**INFORMATION**

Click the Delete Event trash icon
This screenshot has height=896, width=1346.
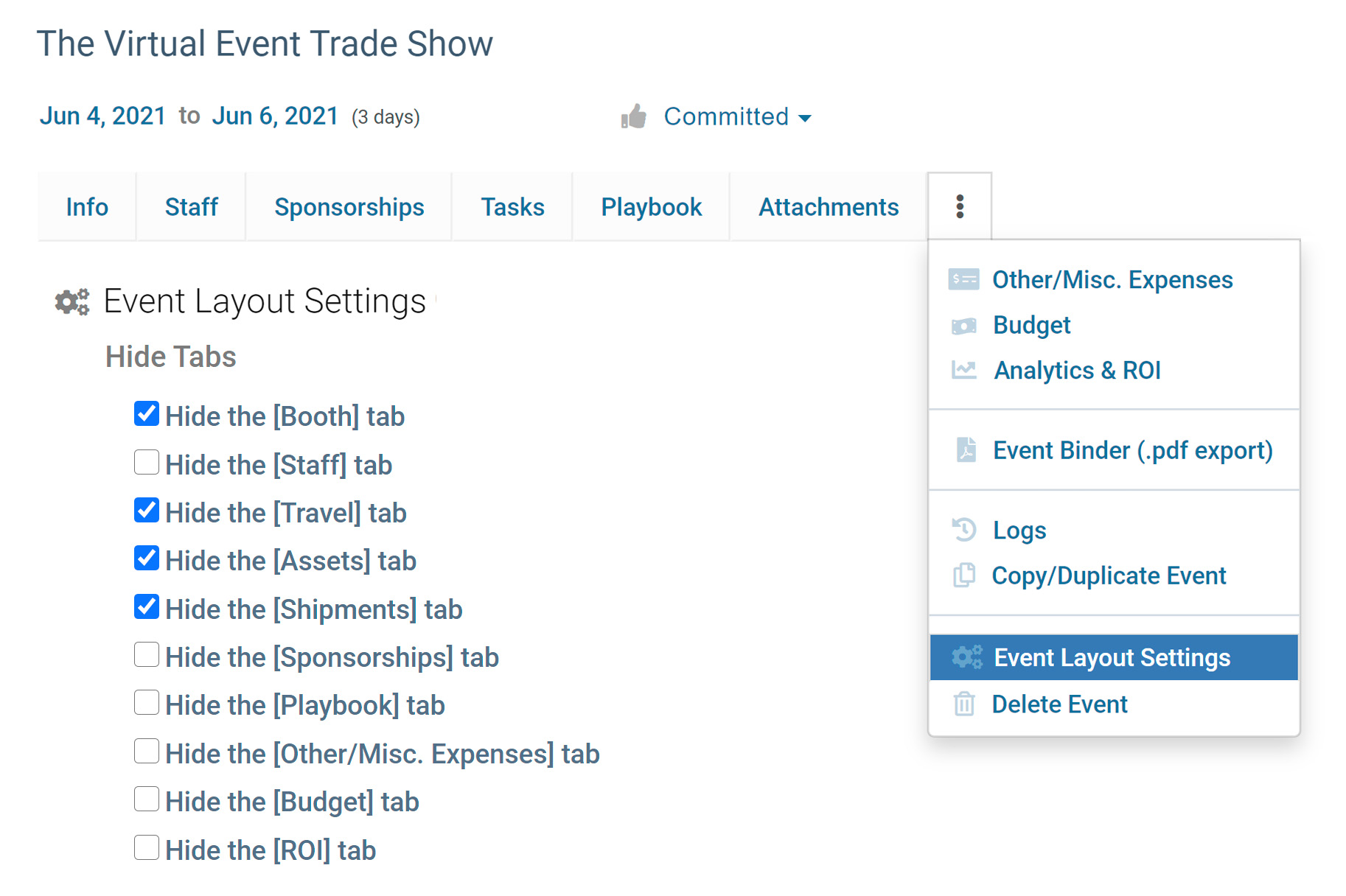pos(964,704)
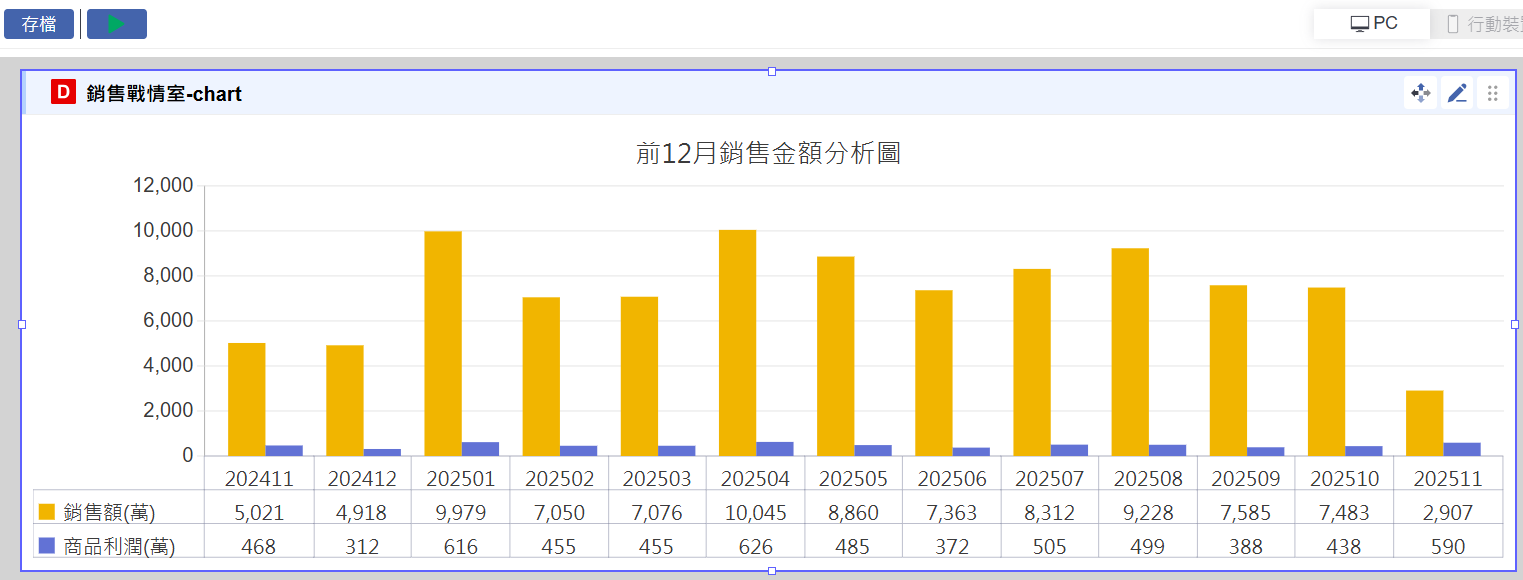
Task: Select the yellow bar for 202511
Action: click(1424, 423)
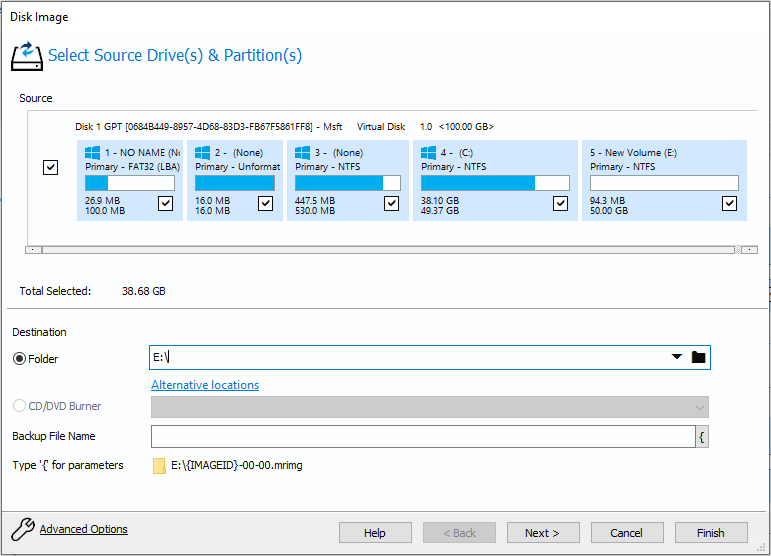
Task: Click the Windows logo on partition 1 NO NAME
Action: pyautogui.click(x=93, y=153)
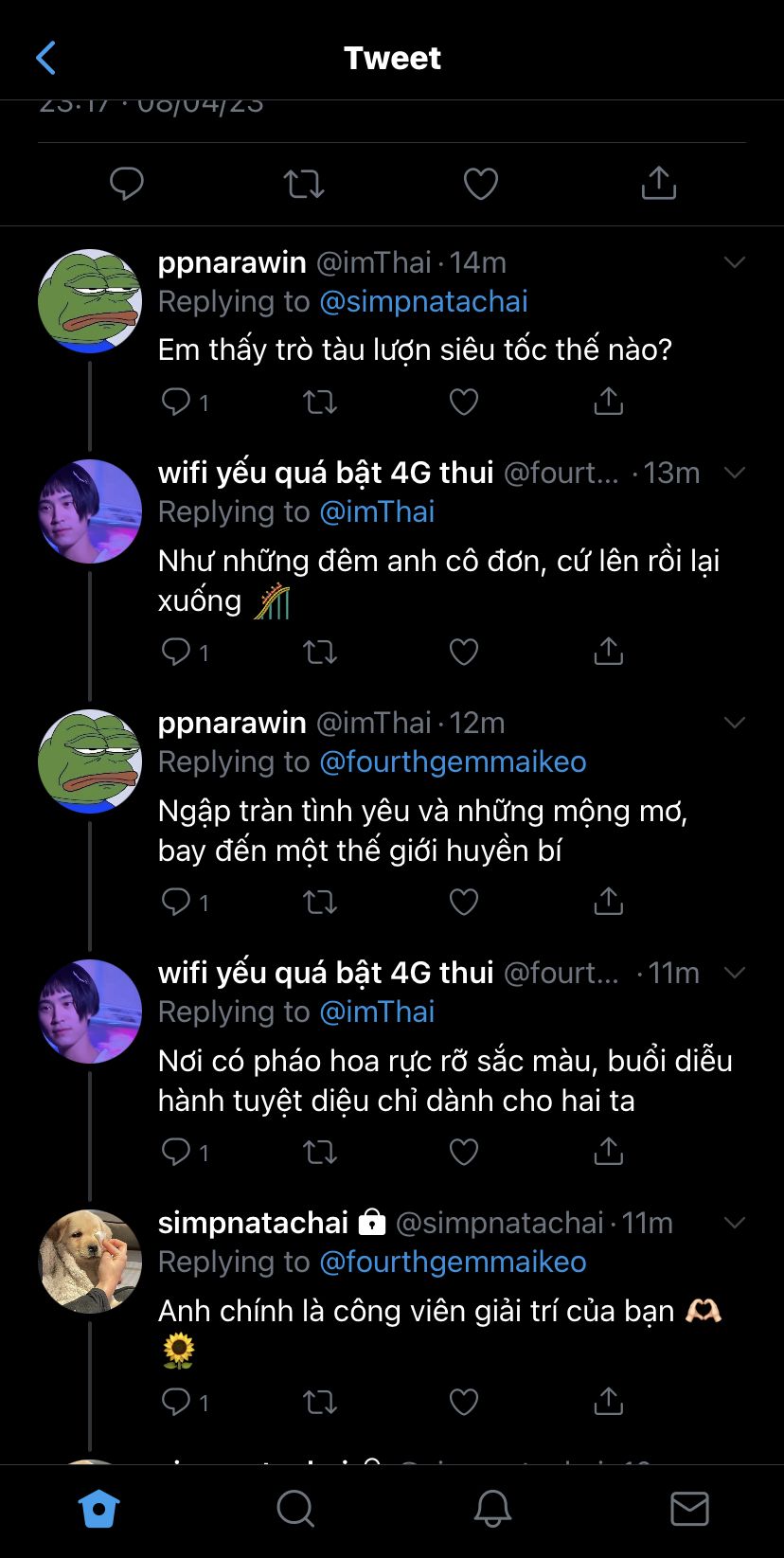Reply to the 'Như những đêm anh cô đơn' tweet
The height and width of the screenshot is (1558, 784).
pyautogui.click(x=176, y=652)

* * *

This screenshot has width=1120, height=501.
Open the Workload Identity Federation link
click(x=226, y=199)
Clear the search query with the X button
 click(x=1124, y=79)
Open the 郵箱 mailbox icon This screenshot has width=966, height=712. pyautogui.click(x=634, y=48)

**WORK ORDER**
Give an exact copy of the lines above from the line with "Open the Workload Identity Federation link" up to and including the line with "Open the 郵箱", and leave everything else out.

**RESPONSE TO THIS EXERCISE**
Open the Workload Identity Federation link
click(x=226, y=199)
Clear the search query with the X button
 click(x=1124, y=79)
Open the 郵箱 mailbox icon This screenshot has width=966, height=712. pyautogui.click(x=634, y=48)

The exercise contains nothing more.